((
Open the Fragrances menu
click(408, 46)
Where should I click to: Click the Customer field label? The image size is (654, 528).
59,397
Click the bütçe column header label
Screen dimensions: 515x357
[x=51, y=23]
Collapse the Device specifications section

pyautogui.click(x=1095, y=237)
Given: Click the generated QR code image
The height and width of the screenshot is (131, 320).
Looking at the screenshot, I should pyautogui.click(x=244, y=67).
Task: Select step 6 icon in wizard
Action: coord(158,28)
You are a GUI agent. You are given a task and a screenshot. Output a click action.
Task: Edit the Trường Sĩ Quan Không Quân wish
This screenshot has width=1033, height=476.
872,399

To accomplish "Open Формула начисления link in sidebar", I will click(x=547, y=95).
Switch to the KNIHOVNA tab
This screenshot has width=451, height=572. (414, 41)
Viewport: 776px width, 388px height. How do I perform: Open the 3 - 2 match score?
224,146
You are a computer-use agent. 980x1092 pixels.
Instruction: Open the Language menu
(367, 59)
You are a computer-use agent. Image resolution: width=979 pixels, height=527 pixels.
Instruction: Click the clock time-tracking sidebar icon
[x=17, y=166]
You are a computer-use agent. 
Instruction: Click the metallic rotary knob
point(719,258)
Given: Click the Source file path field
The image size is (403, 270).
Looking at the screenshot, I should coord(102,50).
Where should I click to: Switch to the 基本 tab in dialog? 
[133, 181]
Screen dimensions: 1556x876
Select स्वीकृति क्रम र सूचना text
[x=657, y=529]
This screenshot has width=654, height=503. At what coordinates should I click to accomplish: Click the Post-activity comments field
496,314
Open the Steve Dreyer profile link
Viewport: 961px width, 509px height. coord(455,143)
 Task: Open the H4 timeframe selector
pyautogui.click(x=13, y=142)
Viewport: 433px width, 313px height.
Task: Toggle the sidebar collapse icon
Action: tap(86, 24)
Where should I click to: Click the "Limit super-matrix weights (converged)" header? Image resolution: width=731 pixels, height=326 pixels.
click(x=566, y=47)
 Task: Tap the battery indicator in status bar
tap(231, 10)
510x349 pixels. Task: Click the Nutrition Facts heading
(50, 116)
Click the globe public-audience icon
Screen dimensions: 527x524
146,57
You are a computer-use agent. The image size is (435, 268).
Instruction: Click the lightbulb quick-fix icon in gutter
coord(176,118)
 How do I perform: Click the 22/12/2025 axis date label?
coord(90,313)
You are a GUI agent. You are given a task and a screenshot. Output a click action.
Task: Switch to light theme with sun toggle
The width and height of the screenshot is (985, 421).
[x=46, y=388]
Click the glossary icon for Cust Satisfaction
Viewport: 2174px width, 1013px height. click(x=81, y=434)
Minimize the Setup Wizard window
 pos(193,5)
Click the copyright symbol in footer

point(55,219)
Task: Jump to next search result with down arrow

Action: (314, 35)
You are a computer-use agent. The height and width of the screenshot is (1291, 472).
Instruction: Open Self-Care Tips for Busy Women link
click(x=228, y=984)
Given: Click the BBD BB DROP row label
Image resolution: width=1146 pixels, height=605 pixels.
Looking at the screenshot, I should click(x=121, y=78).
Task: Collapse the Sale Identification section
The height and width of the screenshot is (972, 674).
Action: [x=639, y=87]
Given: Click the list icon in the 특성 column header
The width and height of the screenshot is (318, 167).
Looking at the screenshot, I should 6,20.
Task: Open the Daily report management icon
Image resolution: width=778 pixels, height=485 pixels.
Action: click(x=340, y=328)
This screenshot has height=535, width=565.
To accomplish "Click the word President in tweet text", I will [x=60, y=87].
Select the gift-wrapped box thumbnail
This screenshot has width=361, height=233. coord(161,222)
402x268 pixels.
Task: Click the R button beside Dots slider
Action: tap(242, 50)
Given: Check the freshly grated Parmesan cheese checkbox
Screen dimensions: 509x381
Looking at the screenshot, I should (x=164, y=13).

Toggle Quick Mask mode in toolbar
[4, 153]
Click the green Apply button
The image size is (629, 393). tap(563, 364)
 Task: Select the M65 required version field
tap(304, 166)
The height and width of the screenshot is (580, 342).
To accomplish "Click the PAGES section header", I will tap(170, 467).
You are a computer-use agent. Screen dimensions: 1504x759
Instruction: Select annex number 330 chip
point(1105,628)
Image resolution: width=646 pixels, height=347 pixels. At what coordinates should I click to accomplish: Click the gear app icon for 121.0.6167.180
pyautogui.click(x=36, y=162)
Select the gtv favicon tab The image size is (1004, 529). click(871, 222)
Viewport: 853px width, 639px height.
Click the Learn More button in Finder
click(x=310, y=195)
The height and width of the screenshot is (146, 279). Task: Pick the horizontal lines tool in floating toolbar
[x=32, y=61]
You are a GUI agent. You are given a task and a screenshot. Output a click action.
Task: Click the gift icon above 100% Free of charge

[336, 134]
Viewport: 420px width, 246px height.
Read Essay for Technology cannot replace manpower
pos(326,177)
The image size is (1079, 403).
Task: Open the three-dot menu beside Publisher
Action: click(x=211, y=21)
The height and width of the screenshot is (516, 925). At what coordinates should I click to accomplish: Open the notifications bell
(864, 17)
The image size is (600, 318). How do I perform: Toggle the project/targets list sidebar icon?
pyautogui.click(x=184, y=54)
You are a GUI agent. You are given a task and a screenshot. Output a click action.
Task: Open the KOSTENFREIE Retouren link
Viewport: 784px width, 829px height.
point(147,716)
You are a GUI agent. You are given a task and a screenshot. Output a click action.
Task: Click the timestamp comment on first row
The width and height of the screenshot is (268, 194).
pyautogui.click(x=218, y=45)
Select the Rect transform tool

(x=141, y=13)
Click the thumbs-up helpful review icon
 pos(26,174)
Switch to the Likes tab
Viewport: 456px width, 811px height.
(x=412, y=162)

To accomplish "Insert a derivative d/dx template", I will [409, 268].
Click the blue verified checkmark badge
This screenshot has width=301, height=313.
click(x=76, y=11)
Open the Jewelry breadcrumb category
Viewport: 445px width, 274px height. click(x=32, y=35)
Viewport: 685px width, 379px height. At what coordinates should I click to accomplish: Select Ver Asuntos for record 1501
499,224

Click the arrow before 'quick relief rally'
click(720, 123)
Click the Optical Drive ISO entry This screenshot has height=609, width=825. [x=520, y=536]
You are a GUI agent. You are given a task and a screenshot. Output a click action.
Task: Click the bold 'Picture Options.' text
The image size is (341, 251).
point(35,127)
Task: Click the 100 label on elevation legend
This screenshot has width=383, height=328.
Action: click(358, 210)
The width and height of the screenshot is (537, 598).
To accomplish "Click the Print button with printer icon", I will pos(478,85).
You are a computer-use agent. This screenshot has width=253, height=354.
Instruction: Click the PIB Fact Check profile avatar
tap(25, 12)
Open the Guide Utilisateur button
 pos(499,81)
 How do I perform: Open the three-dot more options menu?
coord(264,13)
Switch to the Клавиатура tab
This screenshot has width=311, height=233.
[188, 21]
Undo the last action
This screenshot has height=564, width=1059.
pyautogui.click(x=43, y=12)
))
> [Instructions for the task] Reproduce, exactly as they stand in the data above, the lines from the one that holds "Click the Learn More button in Finder" to the one that holds "Task: Click the bold 'Picture Options.' text", inclusive.

> [Result for this task]
Click the Learn More button in Finder
click(x=310, y=195)
The height and width of the screenshot is (146, 279). Task: Pick the horizontal lines tool in floating toolbar
[x=32, y=61]
You are a GUI agent. You are given a task and a screenshot. Output a click action.
Task: Click the gift icon above 100% Free of charge

[336, 134]
Viewport: 420px width, 246px height.
Read Essay for Technology cannot replace manpower
pos(326,177)
The image size is (1079, 403).
Task: Open the three-dot menu beside Publisher
Action: click(x=211, y=21)
The height and width of the screenshot is (516, 925). At what coordinates should I click to accomplish: Open the notifications bell
(864, 17)
The image size is (600, 318). How do I perform: Toggle the project/targets list sidebar icon?
pyautogui.click(x=184, y=54)
You are a GUI agent. You are given a task and a screenshot. Output a click action.
Task: Open the KOSTENFREIE Retouren link
Viewport: 784px width, 829px height.
point(147,716)
You are a GUI agent. You are given a task and a screenshot. Output a click action.
Task: Click the timestamp comment on first row
The width and height of the screenshot is (268, 194).
pyautogui.click(x=218, y=45)
Select the Rect transform tool

(x=141, y=13)
Click the thumbs-up helpful review icon
 pos(26,174)
Switch to the Likes tab
Viewport: 456px width, 811px height.
(x=412, y=162)

To accomplish "Insert a derivative d/dx template", I will [409, 268].
Click the blue verified checkmark badge
This screenshot has width=301, height=313.
click(x=76, y=11)
Open the Jewelry breadcrumb category
Viewport: 445px width, 274px height. click(x=32, y=35)
Viewport: 685px width, 379px height. At what coordinates should I click to accomplish: Select Ver Asuntos for record 1501
499,224

Click the arrow before 'quick relief rally'
click(720, 123)
Click the Optical Drive ISO entry This screenshot has height=609, width=825. [x=520, y=536]
You are a GUI agent. You are given a task and a screenshot. Output a click action.
Task: Click the bold 'Picture Options.' text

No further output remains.